Background
The digitization of medical data and advances in interoperability have opened opportunities for research studies to use more comprehensive, longitudinal patient data from multiple sources. As patients often interact with many providers and payers over time, collecting data across organizations may have critical implications for accuracy and bias in study results. US policy has promoted exchanging health information among providers, payers, and patients, but less attention has focused on facilitating data collection for research, which presents unique challenges.
Objective
This study aimed to identify and evaluate existing and emerging approaches for collecting comprehensive provider and payer data for research in the United States, with the goals of informing researchers of possible methods and generating evidence to inform policy initiatives. Our focus was on electronic approaches to data aggregation for studies requiring patient consent.
Methods
We conducted a landscape analysis through interviews with subject matter experts (SMEs). SMEs were selected based on expertise. We created a list of evaluation criteria, identified existing and emerging approaches, and described the benefits and limitations of each approach by applying the evaluation criteria. We interviewed SMEs until saturation was achieved.
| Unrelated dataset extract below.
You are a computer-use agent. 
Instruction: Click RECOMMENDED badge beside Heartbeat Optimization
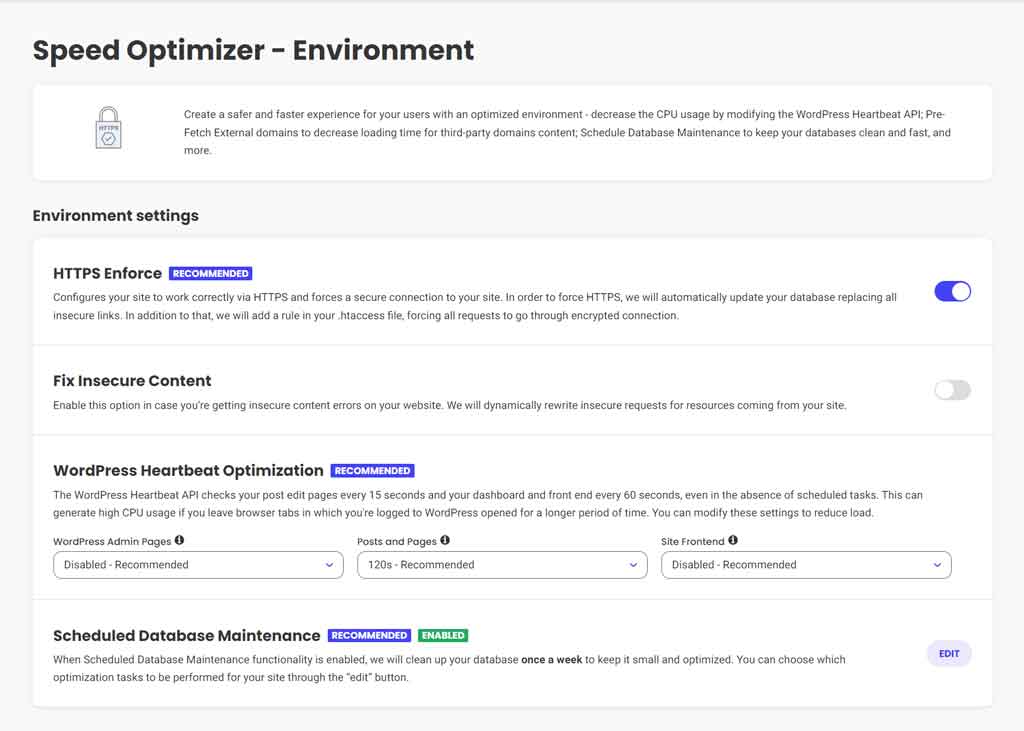click(x=372, y=470)
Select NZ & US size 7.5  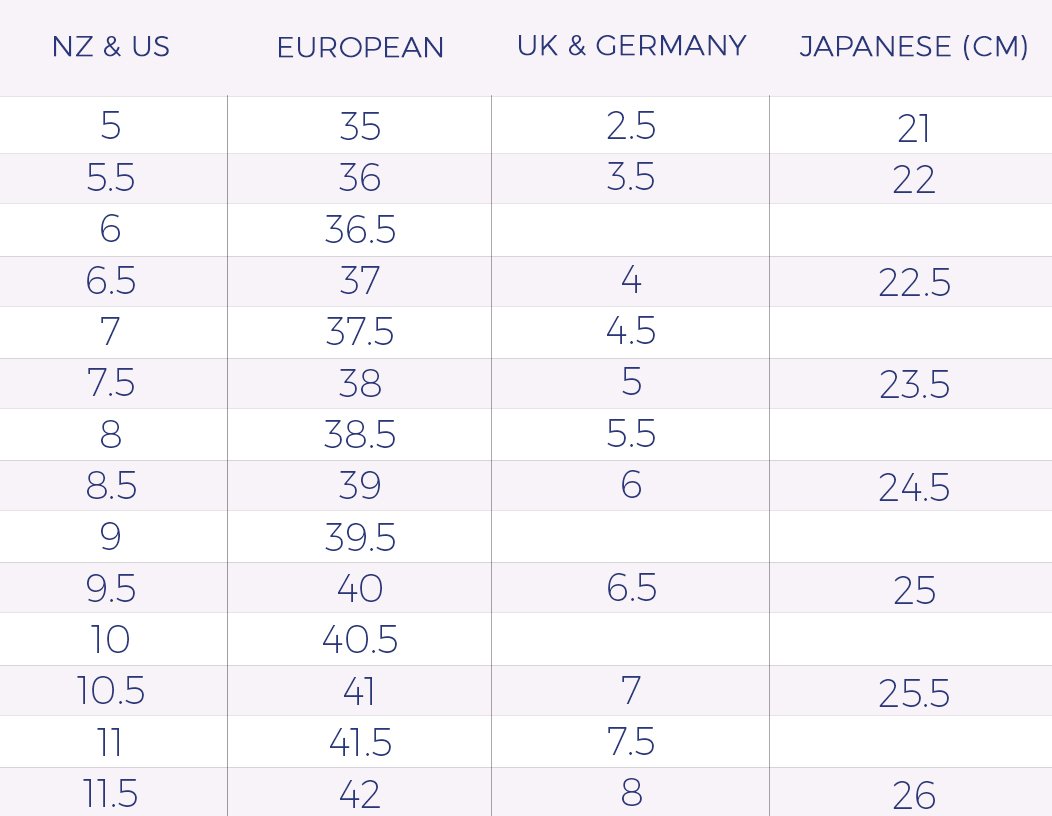coord(111,384)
Data collection was limited to the United States.
Results
A total of 20 SMEs helped identify 8 distinct approaches: (1) general-purpose smartphone app, (2) commercial app, (3) research community app, (4) structured data export, (5) Trust Exchange Framework and Common Agreement Individual Access Service, (6) regional study query, (7) national study query, and (8) aggregated data source. Participant-mediated exchange approaches (1-5) leveraged patients’ right of access. Three approaches leveraged existing data exchange services (5-7). To evaluate these approaches, we identified 12 criteria, including perspectives of participants, research teams, and broader stakeholders. Each approach had benefits and limitations; no single approach emerged as superior for all use cases. While currently available approaches for participant-mediated exchange bypass the need for complex governance arrangements, they are limited by participant burden, effort needed by research teams, and data gaps, especially from payers. Some regional health information exchanges and aggregated data sources address governance challenges and can provide services such as preparing analytic datasets but are restricted to specific locations and/or data-source coverage. National networks currently do not allow queries for research and confront challenges in establishing trust and enforcing compliance with data-sharing requirements among network sites.
Conclusions
Collecting comprehensive health data from multiple providers and payers in the United States is a complex and evolving process. The suitability of an approach may vary based on the needs of a study. Given the numerous barriers and the lack of a clear dominant method, further exploration and benchmark comparisons of all identified approaches are necessary. Ongoing public policy efforts will likely play an important role in progress.